Des productions diversifiées sur un assolement complexe et pour de la vente directe
Des prairies sont implantées, permettant le pâturage des troupeaux et l’autonomie fourragère. 60 ha sont consacrés à la production de céréales (maïs, orge, méteil, blé, triticale, avoine) et la part des légumineuses sur l’exploitation est sans cesse en augmentation : luzernes, sainfoin, trèfle…. « Avec la juxtaposition de production en AB et en conventionnelle, ce n’est pas facile pour les rotations » avoue Alain…Dans ce système de production double, des céréales sont d’ailleurs commercialisées et bien valorisées, en particuliers les 30-35 ha de blé panifiables bio très recherchés. Et la diversification des productions ne s’arrête pas là, puisqu’une production de lentilles sur 4 à 6 ha s’est développée ces dernières années. Cette production est valorisée en circuit court, en particulier pour la restauration collective de l’établissement, comme les viandes bio.
Alain insiste : « les ateliers viande sont des ateliers support de circuits courts » puisqu’avec la présence d’un abattoir à St Affrique, ces viandes sont vendues directement en restauration collective et aux consommateurs locaux.
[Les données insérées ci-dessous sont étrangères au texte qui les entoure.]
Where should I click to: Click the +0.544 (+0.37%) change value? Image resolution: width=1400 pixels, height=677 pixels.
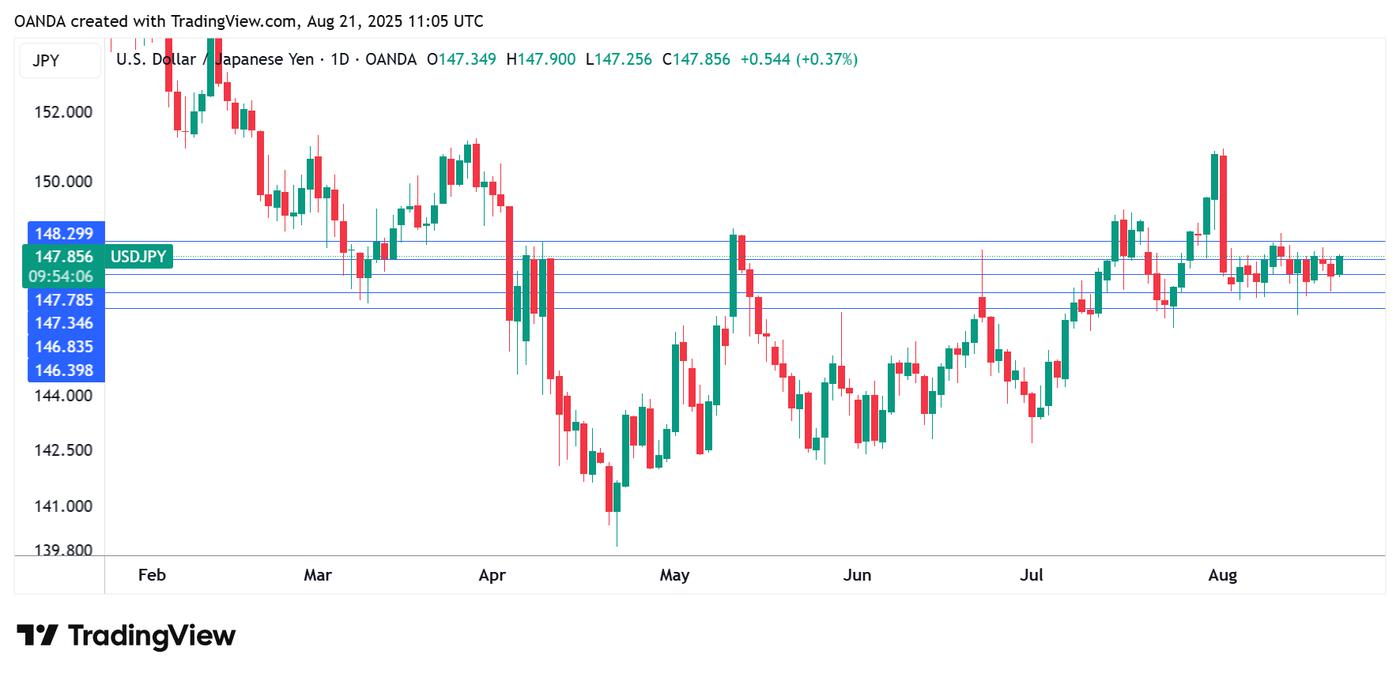coord(799,59)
Une ferme expérimentale pour l’AOP Roquefort
Pour la profession et les nombreuses organisations professionnelles de l’AOP Roquefort, la ferme mène de nombreuses expérimentations, en partenariat notamment avec l’INRAe et l’IDELE, dans le cadre de projets financés par le fonds CASDAR :
- AUTELO sur la production de chiffres pour réactualiser l’alimentation ovine,
- AMTRAV'OVIN pour l’amélioration des conditions de travail en élevage ovin pour un enjeu d'attractivité et de dynamisation de la filière,
- FASTOChe pour la réduction du parasitisme grâce aux plantes riches en métabolites secondaires bioactifs chez les petits ruminants (ex : tannins du Sainfoin) ,
- ERADAL pour étudier l’efficacité protéique (transformation de protéines végétales en protéines animales et gain en intérêt nutritionnel pour l’alimentation humaine)
Des partenariats multiples au service de l’agroécologie
Pour l’élevage ovin bio, les hormones n’étant pas autorisées par le cahier des charges, des suivis « d’effets béliers » pour la synchronisation des ovulations sont en cours depuis quatre ans, grâce à des harnais électroniques.
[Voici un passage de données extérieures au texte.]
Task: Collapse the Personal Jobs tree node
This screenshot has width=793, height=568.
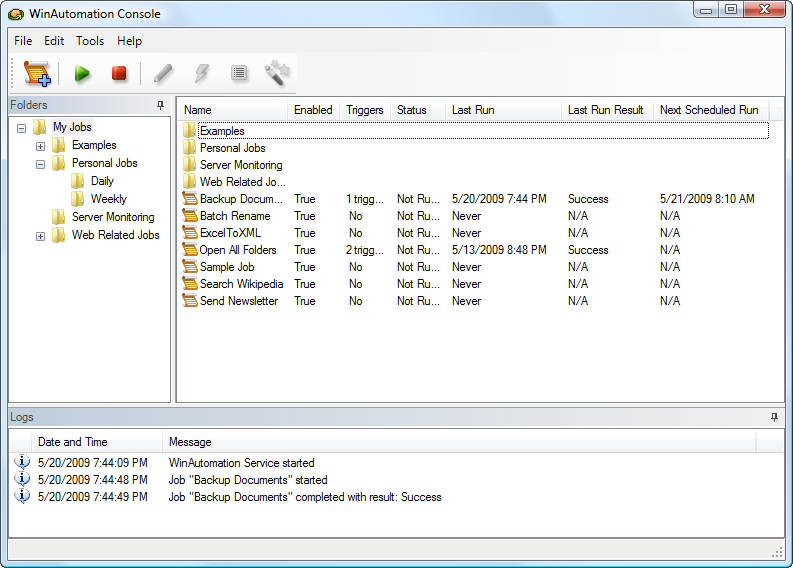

Avec le pôle BIO Massif Central, le développement de l’outil CAPFLOR ® permet de travailler sur la composition florale des mélanges pour des praires à flore variée.
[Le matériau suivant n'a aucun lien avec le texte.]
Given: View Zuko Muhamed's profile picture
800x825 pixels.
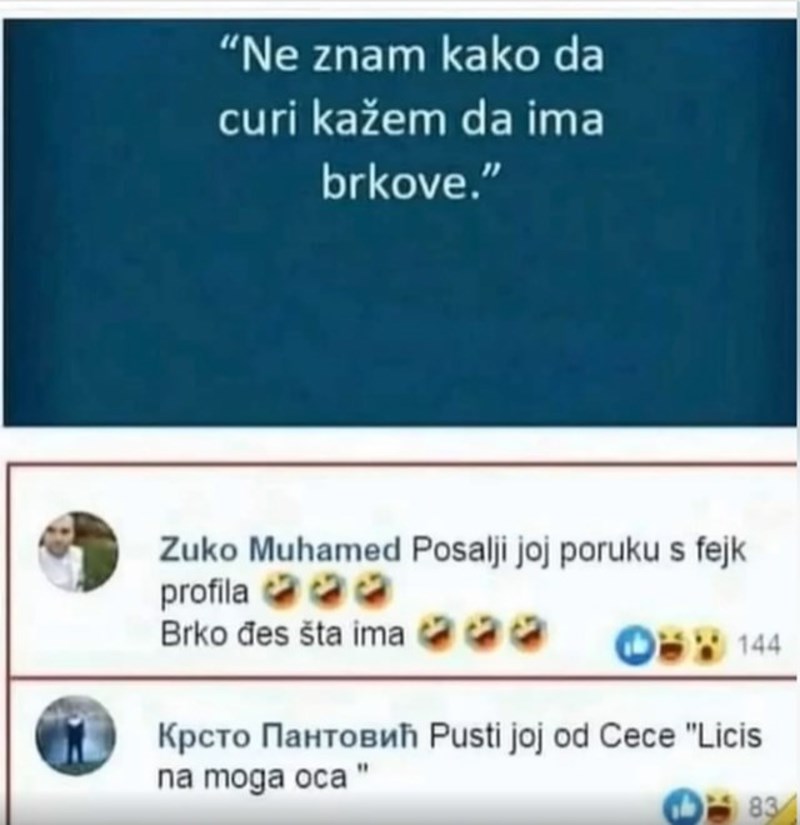Looking at the screenshot, I should pos(79,551).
Une parcelle agroforestière montrant la complémentarité arbres-culture et élevage, financée en partie par l’Agence de l’eau Adour-Garonne, a été installée en 2016 à côté d’une haie champêtre plantée en 2009. D’ailleurs, Alain précise « depuis 2006, nous plantons au moins 200 mètres de haie par an ». Après avoir mis des arbres dans les champs, une ouverture partielle d’une forêt, en partenariat avec le Centre Régional de la Propriété Forestière va permettre du sylvopastoralisme pour les bovins viande. Une autre parcelle d’agroforesterie devrait prochainement être implantée, sur un sol moins riche.
Les cultures sont en zéro glyphosate depuis 2014, mais Alain affirme : « je suis naturaliste et il reste le problème des autres herbicides et des fongicides utilisés dans les cultures de céréales ».
La ferme fait donc partie d’un réseau DEPHY fermes (appel à projets des 30 000) pour rechercher des solutions dans les parcelles en conventionnel. L’exploitation étant équipée d’un semoir pour du semis direct, des solutions par des engrais verts ou des sur-semis en prairies sont testées pour aller vers une agriculture de conservation sans herbicides et sans labour.
L’exploitation fait également partie d’un GIEE sur l’écopathologie des animaux avec une animation par une association de vétérinaires et l’aromathérapie est de plus en plus utilisée sur les troupeaux.
Pour terminer, Alain est fier d’annoncer « on est en train de créer un gros Agro Eco Lab ». Ce projet, porté par la Chambre d’Agriculture, dans le cadre d’un groupe opérationnel-programme européen pour l’innovation (GO-PEI), permet à l’exploitation d’être innovante et vitrine de l’agroécologie, avec une véritable plateforme multithématique sur l’agroécologie en élevage : gestion des prairies, semis sous couverts, adaptation au changement climatique… De nombreux partenaires sont associés : inséminateurs, INRAe, IDELE, PNR des Grands Causses, Entente Causses&Cévennes… et pour la région Occitanie, le co-financeur, cette plateforme est complémentaire de celle de Toulouse en grandes cultures.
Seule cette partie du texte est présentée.